Another literature of exile is Lim’s The Axolotl Colony. Tom, the protagonist in the story, was about to finish his post-graduate course in Indiana University when his wife Edith divorced him. When their divorce paper was signed, he never imagined that with just a pen’s stroke their marriage was already declared irretrievably broken.
He thought of how easy marriage in America can easily be trashed. In the Philippines, the family is valued not because the majority is Catholic but largely because Filipinos as a people value the family. Had they not left the Philippines, they could have been still together until now. Probably they will be not having much but still together. What could be more important than a family being together?

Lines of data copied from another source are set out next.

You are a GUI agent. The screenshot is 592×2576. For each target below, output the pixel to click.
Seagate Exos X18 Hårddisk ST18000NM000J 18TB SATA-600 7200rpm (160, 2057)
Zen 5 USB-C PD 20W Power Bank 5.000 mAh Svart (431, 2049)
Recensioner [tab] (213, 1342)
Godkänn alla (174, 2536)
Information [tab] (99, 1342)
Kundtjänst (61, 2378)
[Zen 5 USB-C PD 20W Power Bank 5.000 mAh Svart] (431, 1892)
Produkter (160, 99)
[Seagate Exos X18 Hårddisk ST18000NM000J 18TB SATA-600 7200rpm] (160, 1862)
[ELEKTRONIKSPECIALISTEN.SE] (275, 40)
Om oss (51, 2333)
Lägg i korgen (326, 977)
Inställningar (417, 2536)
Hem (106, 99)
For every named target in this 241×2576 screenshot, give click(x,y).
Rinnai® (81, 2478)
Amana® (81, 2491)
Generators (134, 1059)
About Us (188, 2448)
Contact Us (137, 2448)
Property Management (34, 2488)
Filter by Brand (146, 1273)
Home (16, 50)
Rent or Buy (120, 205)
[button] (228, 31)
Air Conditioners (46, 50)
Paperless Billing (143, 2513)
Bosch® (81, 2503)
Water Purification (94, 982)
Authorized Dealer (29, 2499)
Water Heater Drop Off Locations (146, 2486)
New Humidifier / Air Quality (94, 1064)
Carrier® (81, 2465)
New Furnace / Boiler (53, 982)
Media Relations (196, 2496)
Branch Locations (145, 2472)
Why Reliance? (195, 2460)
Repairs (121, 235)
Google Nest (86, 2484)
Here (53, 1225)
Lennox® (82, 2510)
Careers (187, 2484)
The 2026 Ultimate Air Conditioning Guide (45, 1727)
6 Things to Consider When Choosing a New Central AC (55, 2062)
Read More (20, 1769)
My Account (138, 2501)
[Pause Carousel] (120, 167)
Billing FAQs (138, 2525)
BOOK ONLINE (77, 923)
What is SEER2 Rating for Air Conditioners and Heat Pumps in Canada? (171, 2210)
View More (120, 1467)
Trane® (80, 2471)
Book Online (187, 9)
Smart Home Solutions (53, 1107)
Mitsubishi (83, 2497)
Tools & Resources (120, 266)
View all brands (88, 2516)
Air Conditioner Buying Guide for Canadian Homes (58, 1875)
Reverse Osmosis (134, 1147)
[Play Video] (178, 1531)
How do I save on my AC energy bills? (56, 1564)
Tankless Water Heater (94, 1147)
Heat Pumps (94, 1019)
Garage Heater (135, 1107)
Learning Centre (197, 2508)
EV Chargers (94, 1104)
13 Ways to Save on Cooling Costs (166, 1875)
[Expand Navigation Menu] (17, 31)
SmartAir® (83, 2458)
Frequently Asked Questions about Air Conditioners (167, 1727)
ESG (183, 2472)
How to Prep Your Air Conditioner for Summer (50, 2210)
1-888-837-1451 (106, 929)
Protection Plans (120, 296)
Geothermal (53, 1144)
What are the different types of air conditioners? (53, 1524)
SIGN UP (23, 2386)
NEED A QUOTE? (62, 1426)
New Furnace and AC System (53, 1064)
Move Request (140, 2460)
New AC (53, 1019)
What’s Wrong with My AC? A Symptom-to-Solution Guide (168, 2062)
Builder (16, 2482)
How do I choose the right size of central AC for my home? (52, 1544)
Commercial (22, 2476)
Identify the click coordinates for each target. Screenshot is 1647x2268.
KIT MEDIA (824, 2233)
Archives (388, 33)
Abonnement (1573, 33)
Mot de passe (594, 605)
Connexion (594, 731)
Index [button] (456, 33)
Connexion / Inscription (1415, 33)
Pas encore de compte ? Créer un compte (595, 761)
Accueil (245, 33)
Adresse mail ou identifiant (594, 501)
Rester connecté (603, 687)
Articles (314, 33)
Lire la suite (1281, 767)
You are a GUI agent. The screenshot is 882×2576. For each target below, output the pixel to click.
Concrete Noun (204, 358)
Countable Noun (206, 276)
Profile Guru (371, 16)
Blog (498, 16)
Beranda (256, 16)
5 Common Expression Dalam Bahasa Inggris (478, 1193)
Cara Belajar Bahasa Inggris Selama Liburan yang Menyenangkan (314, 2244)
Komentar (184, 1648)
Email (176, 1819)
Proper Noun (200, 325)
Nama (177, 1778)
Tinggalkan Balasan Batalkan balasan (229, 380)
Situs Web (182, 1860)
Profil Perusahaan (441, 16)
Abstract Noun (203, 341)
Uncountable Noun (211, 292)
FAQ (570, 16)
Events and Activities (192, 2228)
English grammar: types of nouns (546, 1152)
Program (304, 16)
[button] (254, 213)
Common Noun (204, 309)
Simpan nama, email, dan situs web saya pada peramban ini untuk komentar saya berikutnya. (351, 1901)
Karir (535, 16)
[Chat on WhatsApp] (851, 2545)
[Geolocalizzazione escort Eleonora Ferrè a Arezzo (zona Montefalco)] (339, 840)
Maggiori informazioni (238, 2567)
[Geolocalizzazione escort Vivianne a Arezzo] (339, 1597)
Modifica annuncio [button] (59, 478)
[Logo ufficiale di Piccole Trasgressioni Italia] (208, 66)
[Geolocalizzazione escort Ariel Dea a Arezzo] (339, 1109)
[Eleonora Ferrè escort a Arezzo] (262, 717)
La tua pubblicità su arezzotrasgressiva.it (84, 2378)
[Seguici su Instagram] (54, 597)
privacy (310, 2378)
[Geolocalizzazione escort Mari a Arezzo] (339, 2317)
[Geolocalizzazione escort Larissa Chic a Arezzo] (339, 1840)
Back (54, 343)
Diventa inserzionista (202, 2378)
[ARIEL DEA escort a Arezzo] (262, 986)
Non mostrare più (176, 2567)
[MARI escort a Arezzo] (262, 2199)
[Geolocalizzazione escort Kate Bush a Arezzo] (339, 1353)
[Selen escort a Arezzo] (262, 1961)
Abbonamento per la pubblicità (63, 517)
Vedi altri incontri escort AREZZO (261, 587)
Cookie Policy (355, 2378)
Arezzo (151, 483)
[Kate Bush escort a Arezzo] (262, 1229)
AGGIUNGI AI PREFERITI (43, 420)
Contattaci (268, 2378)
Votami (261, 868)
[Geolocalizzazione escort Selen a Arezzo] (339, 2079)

In the States he worked adroitly juggling the many responsibilities of a graduate student, an associate instructor and a family man. He did all these in order to afford for his family the little extravagances. So where did he go wrong? But as Mrs. Weinstein puts it, progress has its price like everything else. How he hated himself when he realized that his wife had been cheating on him for quite some time already. Blame it to his lack of imagination in bed. But he had been a good husband.
After the divorce, he was not granted custody of their daughter. To add insult to injury his daughter liked it better in his stepfather’s big house. Perhaps, Tom is not that different from the captive axolotls. His heart was mutilated in the same way the poor lizards’ bodies are sliced by scalpels. The lizards cannot cry, but that does not mean they are not in pain. The same goes for Tom.